*** PAGE TEXT ***

Some pretty crazy new developments in my situation: She calls up last Thursday and wants to get together. She breaks down and starts crying and asking why this had to happen. She brings up the past again and the things I said to her and says how she just can't get over it. She says she has been very depressed and this has been really hard for her too.

 

I tell her its been hard for me as well and that we've needed time apart. She says she wants to get together next week but she doesn't want to talk about the relationship and instead focus on positive things and the things we have in common.

 

Its midnight, last Thursday going into Friday and I get another call from her. She is hysterical and is claiming our dog is missing. She had been out drinking and had let him out and he didn't come back. I get in the car and start heading over to her place to help look for him. She finds him soon after and I turn around and go back home. She starts talking about everything and how she is really depressed and that is really hard for her living on her own without me and that her family and friends have made note of her recent depression. She brings up again the things I said to her in the past and how I got cold feet.

***

» **WHAT YOU WILL DO**
a – Based on the post about the breakup, mark each statement yes or no and quote the words that decide it: (i) The writer found the missing dog. (ii) She wants their next meeting to steer clear of the relationship. (iii) The midnight call came on a Saturday night.
b – According to the post, what had she been doing before she let the dog out?
c – Write out everything in the post from "I tell her its" down to "have in common.".
The lines that come after this post are from a different source.

*** MATERIAL PROVIDED ***

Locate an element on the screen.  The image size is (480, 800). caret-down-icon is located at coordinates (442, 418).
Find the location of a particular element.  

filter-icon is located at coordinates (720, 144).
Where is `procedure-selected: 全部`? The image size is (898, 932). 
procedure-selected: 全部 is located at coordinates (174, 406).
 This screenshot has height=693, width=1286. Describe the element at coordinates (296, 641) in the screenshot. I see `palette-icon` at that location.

***
*** MATERIAL PROVIDED ***

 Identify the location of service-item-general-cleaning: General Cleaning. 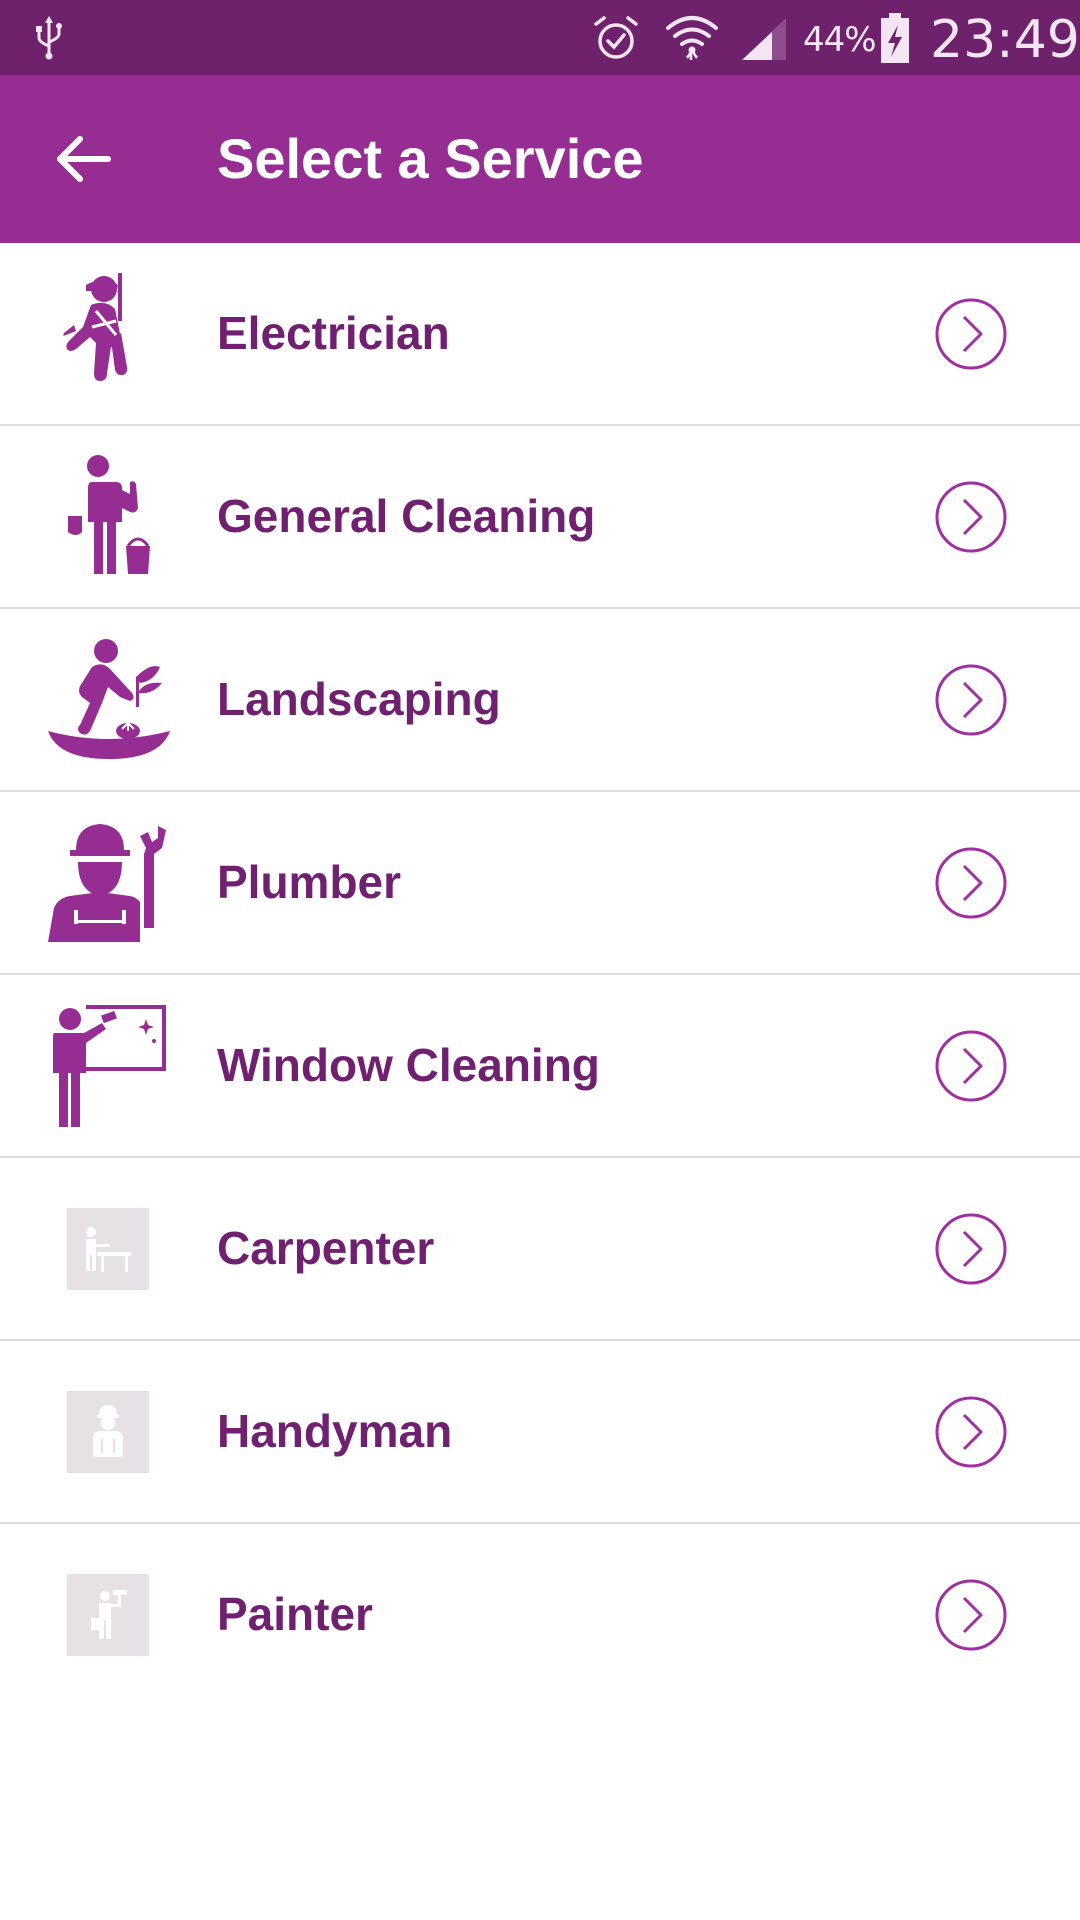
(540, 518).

***

» **ANSWERS FOR EACH ITEM**
a –
(i) No: "She finds him soon after and I turn around and go back home."
(ii) Yes: "she doesn't want to talk about the relationship and instead focus on positive things and the things we have in common"
(iii) No: "Its midnight, last Thursday going into Friday"

b – She had been out drinking.

c –
I tell her its been hard for me as well and that we've needed time apart. She says she wants to get together next week but she doesn't want to talk about the relationship and instead focus on positive things and the things we have in common.